Dokument:

Kreml ist ein System der personalisierten Macht. Das ist eine Maschine, die sich in der Situation tiefer Degradation befindet, womöglich sogar Agonie. Wir wissen nicht, welchen Grad und welches Stadium diese Agonie bereits erreicht hat, aber halt machen kann sie nicht, denn das ist wie der Bobsleigh: du springst in einen Bob und rast durch die Rinne. Du kannst die Geschwindigkeit des Bobs regulieren, aber anhalten kannst du ihn nicht. So funktioniert auch die russische oder russländische Matrix.
Wir schenken Putin zuviel Aufmerksamkeit, und dabei ist er nur eine Geisel dieses Bobs. Das Wichtigste hier ist die Maschine, und allem Anschein nach kann sich die Reihe der politischen Morde in Russland fortsetzen, denn hier sind mittlerweile Kräfte aktiv, die vom Kreml unabhängig sind.
Ich bin gar nicht so sicher, dass den Befehl zum Mord an Nemzow in der Situation der sich verstärkenden Isolation und der Wahrscheinlichkeit von neuen Sanktionen der Kreml selbst abgab. Es existieren sehr gewaltige Kräfte- „Gasprom“, „Rosneft“- die Europa bedienen und mit diesem normale Beziehungen aufrechterhalten müssen- das ist das Gesetz von economic rent. Sie müssen freie Grenzen haben, ihr Geld frei verteilen können, Erdöl und Gas frei verkaufen können- sie sind an einer Isolation nicht interessiert. Und plötzlich geschieht dieser Mord an Nemzow. Kreml verfiel aus einer Erklärung in eine andere.
Putin hat die Kontrolle über den Bob, die Mordmaschine und seinen Staat verloren, der nach Blut lechzt. Diesen Prozess kann man unmöglich stoppen, wenn man nicht das ganze System transformiert.
Der Mord an Nemzow ist zweifellos politisch, denn der Staat erschuf eine Atmosphäre des gegenseitigen Hasses und Verfolgung. Das ist eine Warnung nicht nur für die Opposition, für die dissidierende Minderheit, der ich auch angehöre. Das ist eine Warnung an die ganze politische Klasse Russlands: Schritt nach links, Schritt nach rechts- und Sie sind unter Bedrohung.

Dateneinträge:
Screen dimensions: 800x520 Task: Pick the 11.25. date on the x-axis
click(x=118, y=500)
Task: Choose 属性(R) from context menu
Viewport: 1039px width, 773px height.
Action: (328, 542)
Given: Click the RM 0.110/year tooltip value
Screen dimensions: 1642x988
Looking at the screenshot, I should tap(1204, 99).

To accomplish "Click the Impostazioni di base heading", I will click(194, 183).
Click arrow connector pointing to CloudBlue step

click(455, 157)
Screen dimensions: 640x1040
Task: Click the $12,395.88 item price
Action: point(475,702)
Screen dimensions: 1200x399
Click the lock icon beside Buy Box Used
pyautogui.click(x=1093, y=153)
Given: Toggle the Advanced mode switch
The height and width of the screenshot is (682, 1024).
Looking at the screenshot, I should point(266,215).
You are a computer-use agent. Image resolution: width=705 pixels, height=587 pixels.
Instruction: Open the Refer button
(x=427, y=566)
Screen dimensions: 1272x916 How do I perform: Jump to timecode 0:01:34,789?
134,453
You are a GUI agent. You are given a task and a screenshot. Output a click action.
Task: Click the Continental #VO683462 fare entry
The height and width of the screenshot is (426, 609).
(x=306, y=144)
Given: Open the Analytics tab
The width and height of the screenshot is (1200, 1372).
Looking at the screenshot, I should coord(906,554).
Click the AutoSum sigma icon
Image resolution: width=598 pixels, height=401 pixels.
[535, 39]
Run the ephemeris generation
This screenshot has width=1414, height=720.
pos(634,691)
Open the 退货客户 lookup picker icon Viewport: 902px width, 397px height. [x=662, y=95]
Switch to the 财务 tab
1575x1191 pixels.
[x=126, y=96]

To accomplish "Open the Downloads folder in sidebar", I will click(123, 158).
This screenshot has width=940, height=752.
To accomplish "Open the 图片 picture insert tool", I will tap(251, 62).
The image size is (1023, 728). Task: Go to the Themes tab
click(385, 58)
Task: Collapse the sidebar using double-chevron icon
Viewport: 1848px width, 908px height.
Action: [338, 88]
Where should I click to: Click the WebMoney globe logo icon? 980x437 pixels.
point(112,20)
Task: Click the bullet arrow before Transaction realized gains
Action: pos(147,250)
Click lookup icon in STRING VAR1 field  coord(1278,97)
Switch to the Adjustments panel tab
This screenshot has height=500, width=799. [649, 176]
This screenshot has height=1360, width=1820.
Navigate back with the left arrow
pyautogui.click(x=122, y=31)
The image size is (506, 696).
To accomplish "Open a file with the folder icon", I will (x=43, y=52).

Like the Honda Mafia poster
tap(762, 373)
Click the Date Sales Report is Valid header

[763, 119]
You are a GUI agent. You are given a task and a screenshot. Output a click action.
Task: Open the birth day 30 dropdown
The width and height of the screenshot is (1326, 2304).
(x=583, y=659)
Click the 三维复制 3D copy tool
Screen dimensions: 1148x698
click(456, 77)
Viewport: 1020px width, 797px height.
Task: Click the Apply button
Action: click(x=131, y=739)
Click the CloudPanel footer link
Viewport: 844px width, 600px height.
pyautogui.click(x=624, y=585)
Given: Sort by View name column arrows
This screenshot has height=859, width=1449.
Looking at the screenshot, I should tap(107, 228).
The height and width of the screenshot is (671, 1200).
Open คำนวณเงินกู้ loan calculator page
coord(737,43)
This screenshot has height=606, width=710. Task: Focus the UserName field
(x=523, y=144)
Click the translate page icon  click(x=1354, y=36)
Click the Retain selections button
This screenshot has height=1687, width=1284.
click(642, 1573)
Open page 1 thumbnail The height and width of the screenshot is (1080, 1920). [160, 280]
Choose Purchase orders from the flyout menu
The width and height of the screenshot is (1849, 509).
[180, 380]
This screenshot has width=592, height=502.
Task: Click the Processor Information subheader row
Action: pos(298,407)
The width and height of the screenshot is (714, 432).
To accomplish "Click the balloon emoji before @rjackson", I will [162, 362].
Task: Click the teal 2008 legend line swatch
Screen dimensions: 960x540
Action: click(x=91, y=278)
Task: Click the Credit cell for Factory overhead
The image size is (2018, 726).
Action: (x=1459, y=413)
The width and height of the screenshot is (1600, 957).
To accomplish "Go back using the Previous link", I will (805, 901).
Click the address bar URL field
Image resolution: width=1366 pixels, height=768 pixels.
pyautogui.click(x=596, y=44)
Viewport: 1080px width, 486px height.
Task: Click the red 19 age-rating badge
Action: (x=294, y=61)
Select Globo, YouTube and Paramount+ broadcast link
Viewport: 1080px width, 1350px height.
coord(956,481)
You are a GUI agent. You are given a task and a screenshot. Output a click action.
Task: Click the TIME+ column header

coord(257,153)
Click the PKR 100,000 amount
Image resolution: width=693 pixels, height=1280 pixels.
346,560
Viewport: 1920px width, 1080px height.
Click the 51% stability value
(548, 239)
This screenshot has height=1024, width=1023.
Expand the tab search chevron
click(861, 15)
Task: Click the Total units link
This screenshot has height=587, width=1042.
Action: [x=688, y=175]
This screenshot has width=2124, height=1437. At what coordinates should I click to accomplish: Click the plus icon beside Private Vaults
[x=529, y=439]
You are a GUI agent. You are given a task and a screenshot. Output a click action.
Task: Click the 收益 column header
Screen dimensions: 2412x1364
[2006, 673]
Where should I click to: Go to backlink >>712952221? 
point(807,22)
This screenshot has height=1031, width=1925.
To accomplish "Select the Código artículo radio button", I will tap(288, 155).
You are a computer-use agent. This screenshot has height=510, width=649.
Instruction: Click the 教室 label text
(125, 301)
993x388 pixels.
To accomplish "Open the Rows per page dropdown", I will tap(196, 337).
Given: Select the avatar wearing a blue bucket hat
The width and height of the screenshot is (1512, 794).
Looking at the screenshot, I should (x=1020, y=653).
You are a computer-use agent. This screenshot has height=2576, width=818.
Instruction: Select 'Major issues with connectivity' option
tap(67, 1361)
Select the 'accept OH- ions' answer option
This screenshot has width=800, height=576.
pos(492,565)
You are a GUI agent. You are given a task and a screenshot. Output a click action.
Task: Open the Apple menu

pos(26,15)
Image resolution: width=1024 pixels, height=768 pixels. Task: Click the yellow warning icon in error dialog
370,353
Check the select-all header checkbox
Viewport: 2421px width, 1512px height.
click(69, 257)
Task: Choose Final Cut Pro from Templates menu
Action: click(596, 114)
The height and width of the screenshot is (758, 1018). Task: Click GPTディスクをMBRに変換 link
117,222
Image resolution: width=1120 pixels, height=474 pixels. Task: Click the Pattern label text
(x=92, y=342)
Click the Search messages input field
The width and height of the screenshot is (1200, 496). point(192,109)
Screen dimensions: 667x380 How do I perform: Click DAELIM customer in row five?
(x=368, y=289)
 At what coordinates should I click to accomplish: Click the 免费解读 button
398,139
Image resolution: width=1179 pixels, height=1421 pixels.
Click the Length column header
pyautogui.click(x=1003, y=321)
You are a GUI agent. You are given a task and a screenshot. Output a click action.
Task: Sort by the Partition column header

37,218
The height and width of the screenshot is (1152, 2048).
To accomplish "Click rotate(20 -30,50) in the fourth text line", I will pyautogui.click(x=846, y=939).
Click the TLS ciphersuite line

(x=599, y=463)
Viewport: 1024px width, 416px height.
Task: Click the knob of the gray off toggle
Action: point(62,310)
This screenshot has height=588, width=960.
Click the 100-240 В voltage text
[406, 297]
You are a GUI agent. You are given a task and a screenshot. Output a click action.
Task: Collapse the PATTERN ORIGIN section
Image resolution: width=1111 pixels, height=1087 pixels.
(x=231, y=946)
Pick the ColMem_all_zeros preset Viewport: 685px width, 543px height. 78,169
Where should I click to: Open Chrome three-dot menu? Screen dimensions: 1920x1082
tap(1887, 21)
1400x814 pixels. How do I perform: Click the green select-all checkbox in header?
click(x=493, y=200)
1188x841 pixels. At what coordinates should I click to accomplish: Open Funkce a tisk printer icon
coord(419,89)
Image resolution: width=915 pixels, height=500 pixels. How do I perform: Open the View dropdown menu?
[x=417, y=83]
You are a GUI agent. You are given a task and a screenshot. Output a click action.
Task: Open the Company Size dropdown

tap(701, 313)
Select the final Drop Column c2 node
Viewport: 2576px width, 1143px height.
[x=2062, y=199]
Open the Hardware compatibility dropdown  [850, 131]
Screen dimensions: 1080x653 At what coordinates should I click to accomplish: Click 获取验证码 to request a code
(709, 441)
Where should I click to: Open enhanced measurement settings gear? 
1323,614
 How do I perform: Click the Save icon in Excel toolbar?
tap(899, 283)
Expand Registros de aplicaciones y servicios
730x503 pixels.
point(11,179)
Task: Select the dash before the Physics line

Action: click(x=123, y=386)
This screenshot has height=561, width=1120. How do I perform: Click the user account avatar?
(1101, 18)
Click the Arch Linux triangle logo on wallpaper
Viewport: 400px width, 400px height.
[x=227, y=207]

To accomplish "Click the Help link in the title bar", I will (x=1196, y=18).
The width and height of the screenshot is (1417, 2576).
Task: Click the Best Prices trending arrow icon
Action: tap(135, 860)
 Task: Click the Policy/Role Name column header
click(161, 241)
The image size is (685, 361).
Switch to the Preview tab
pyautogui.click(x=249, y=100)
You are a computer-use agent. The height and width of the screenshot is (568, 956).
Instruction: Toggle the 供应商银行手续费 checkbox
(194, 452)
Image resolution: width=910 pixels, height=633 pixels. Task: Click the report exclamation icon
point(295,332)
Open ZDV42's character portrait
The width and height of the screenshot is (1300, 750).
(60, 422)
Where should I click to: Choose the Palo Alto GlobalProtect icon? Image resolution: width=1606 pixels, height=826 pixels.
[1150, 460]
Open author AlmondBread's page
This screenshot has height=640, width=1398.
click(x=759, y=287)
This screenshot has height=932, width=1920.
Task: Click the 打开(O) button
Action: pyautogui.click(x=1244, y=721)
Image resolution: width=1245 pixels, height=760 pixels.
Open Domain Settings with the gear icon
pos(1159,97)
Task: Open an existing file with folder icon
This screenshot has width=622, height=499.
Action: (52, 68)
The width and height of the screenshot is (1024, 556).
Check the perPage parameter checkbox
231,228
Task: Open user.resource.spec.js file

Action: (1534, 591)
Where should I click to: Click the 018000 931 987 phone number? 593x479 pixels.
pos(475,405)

Kurze Übung: Schreiben Sie aus dem Text über den Kreml die Stelle wortgetreu ab, die mit „Wir schenken Putin“ anfängt und sich bis einschließlich „in eine andere.“ erstreckt. Die Zeilen sind eigenständiges Material und stehen getrennt vom Text über den Kreml.

Ergebnis der Übung:
Wir schenken Putin zuviel Aufmerksamkeit, und dabei ist er nur eine Geisel dieses Bobs. Das Wichtigste hier ist die Maschine, und allem Anschein nach kann sich die Reihe der politischen Morde in Russland fortsetzen, denn hier sind mittlerweile Kräfte aktiv, die vom Kreml unabhängig sind.
Ich bin gar nicht so sicher, dass den Befehl zum Mord an Nemzow in der Situation der sich verstärkenden Isolation und der Wahrscheinlichkeit von neuen Sanktionen der Kreml selbst abgab. Es existieren sehr gewaltige Kräfte- „Gasprom“, „Rosneft“- die Europa bedienen und mit diesem normale Beziehungen aufrechterhalten müssen- das ist das Gesetz von economic rent. Sie müssen freie Grenzen haben, ihr Geld frei verteilen können, Erdöl und Gas frei verkaufen können- sie sind an einer Isolation nicht interessiert. Und plötzlich geschieht dieser Mord an Nemzow. Kreml verfiel aus einer Erklärung in eine andere.